「昨年は中村勝広GMが亡くなって最初のドラフト会議でした。中村さんは甲子園球児の指名を大切にされていましたが…」(ライバル球団スカウト)
昨夏、故人が坂井信也オーナーとともに東海大相模の小笠原慎之介、吉田凌両投手を視察していたのが思い出される。関係者によれば、故人がオーナーに同行を依頼しての視察だったとのこと。故人は良くも悪くも、「甲子園大会で活躍した球児を獲得し、チームを活気づけていく」の方針だった。その中村氏が他界し、金本体制になって最初のドラフト会議が昨年10月22日。金本監督の強い要望で「将来の主軸打者」の指名(入札)が決まったという。

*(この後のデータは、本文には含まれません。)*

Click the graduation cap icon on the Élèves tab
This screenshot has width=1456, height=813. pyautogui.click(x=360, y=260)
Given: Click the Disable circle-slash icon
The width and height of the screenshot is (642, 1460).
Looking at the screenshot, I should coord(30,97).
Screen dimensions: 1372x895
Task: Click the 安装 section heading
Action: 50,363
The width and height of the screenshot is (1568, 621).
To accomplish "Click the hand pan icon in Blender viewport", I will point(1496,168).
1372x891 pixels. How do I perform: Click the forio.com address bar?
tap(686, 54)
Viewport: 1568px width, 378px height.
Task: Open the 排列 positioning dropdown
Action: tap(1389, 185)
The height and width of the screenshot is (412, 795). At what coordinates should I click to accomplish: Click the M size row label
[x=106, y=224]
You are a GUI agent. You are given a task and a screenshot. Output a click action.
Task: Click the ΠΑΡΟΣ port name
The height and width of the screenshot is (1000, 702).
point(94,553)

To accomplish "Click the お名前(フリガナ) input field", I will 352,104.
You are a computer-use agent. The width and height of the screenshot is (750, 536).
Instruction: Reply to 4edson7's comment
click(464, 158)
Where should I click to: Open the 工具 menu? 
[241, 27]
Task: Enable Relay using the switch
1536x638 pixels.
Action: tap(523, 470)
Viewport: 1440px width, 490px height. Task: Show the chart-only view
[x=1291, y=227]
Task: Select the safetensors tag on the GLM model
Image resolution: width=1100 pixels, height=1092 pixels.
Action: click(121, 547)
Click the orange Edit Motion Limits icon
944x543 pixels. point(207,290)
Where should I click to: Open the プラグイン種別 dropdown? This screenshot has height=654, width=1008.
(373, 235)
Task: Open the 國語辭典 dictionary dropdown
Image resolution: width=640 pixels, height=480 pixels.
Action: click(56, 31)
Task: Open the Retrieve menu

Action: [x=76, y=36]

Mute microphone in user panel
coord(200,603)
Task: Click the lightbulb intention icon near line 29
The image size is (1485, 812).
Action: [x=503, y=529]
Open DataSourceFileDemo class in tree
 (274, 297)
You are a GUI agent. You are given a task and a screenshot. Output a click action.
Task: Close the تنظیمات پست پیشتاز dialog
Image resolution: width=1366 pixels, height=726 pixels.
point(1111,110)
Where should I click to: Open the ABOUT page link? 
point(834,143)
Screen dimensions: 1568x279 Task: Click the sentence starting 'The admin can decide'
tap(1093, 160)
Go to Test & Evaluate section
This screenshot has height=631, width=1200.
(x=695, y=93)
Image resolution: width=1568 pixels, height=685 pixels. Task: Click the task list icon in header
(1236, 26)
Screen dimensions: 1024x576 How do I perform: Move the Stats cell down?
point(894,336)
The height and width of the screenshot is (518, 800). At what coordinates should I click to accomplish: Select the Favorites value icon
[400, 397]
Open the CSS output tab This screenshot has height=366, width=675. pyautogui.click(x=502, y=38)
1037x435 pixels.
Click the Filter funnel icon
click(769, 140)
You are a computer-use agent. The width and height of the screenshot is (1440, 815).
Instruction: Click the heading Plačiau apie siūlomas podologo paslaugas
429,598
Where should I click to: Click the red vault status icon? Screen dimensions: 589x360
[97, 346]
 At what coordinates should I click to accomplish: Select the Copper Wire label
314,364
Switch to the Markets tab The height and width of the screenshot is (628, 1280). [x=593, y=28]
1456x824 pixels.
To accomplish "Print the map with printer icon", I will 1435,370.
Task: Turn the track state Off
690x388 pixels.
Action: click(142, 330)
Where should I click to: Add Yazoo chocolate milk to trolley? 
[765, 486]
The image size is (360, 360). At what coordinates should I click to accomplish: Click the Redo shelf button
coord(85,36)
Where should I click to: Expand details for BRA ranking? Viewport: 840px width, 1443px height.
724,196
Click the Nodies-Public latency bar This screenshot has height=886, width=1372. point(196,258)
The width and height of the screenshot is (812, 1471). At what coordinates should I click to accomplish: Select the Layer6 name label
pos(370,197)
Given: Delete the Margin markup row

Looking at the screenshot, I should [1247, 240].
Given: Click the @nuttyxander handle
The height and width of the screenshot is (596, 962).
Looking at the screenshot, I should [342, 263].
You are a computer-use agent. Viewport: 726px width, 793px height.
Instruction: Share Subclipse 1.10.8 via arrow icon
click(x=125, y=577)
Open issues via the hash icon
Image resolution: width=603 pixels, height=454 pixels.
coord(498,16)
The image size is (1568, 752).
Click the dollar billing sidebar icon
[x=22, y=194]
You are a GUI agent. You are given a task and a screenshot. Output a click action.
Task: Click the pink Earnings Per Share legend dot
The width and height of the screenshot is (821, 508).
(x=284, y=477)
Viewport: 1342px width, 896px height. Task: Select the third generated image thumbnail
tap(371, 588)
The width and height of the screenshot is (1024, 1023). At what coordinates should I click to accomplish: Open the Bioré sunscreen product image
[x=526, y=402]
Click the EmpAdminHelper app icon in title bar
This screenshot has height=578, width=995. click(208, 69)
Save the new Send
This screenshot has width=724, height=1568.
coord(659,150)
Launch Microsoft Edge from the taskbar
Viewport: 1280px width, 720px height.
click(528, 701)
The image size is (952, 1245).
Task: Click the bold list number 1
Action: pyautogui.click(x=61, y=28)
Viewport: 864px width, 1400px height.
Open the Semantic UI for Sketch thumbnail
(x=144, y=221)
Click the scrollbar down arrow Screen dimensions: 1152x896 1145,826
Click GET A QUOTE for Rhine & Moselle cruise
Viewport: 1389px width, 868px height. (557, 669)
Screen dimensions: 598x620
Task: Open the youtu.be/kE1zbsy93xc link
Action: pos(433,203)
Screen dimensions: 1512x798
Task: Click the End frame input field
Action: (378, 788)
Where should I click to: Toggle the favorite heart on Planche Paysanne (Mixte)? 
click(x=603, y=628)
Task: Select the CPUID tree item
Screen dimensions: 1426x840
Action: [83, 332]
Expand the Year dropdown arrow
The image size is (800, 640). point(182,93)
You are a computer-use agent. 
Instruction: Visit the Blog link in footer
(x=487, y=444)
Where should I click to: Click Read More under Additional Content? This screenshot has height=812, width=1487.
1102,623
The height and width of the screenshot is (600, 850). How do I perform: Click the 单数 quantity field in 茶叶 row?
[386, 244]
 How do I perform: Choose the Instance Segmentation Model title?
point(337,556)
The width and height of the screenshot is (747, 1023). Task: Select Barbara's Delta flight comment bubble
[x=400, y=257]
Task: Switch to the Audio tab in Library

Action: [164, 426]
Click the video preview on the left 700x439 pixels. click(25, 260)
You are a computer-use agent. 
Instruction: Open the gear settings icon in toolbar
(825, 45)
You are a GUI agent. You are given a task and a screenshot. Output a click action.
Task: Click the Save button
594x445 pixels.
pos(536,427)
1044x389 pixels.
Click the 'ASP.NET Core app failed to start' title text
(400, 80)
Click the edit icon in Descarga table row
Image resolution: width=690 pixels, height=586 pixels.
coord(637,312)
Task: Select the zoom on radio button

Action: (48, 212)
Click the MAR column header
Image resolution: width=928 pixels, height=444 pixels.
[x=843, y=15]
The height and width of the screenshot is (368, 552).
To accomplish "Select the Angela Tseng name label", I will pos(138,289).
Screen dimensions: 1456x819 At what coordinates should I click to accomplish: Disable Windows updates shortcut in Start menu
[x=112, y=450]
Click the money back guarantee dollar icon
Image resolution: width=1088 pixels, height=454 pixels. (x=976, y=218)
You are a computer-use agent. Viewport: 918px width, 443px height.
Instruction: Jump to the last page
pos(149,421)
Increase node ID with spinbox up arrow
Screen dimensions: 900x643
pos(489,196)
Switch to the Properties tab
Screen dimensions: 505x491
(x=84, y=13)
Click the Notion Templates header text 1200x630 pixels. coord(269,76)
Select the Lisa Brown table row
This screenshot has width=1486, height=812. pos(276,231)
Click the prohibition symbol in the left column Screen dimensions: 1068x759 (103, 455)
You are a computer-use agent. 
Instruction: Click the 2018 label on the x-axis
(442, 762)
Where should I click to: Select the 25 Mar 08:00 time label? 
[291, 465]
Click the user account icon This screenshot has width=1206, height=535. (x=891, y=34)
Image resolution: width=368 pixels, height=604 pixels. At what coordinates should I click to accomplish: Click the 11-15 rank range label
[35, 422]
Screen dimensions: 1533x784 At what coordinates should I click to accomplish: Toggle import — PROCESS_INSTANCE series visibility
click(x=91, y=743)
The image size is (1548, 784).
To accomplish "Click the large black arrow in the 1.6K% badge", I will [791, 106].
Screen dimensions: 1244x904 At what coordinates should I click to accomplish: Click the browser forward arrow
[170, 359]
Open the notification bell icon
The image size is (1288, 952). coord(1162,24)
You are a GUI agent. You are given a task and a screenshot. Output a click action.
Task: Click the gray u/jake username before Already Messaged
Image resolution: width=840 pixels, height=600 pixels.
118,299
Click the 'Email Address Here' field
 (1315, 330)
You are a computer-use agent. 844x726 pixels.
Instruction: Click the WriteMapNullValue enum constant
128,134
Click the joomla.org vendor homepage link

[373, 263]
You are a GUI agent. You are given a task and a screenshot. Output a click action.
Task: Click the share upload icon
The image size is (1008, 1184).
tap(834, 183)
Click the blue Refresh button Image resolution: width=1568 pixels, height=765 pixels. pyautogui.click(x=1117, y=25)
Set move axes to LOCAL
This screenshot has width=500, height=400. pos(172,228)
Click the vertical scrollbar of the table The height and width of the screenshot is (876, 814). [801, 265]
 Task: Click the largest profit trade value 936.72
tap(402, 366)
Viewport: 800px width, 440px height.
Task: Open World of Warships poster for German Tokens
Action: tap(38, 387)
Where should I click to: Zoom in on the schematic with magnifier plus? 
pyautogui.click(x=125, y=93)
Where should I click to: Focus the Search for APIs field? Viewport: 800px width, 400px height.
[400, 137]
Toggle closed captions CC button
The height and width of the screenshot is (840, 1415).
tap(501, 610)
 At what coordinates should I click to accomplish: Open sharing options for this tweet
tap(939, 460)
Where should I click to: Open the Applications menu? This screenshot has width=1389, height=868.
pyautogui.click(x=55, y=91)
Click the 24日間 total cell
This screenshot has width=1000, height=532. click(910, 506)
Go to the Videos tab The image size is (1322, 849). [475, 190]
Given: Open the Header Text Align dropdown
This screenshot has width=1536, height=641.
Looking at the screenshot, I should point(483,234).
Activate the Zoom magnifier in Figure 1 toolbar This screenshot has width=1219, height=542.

「阪神の一位(入札)は小笠原君だと予想する関係者も少なくありませんでした。というのも、阪神の担当スカウトは同年1月の年明け最初の練習に顔を出しています。オーナー直々の甲子園視察は(他球団から見て)『決定だな』との印象を受けました」(前出・同)
その前の14年ドラフトでは甲子園出身校・近江高の内野手、植田海を指名した。13年は指名していない。12年は藤浪晋太郎、北條史也が一、二位。中村GMが健在だったころは「絶対」ではないが、甲子園球児を意識していたと見ていいだろう。
「関西の伝統球団として、履正社の寺島(成輝)、山口(裕次郎)の両左腕は無視できないでしょう」(球界関係者)
現時点で漏れ伝わってくる阪神の一位指名候補は「藤浪のライバルになりうる投手」とのこと。藤浪は今年22歳。「22歳=大学4年生」と解釈すれば、やはり、即戦力投手を狙っているということか…。
「昨年、中日はお膝元に近い県岐阜商高の高橋純平投手を1位入札しました。落合(博満)GMが即戦力左腕として今永昇太(駒大・現横浜)を推していたのに、です。落合GMを説得したのは、地元意識ということ」(プロ野球解説者)
金本監督の本命は「鳥谷に代わりうる大型内野手」という声も聞こえてくる。吉川尚輝(中京学院大)、京田陽太(日本大学)の大学生遊撃手は鳥谷と同じ右投左打だ。早大遊撃手の石井一成(右投左打)は作新学院時代、甲子園に出場しているが…。中村路線を引き継ぐのか、それとも、即戦力投手か、ポスト鳥谷か。他球団スカウトが「阪神の出方が分からない」と首を傾げているのは、虎スカウト陣も決めかねているからだろう。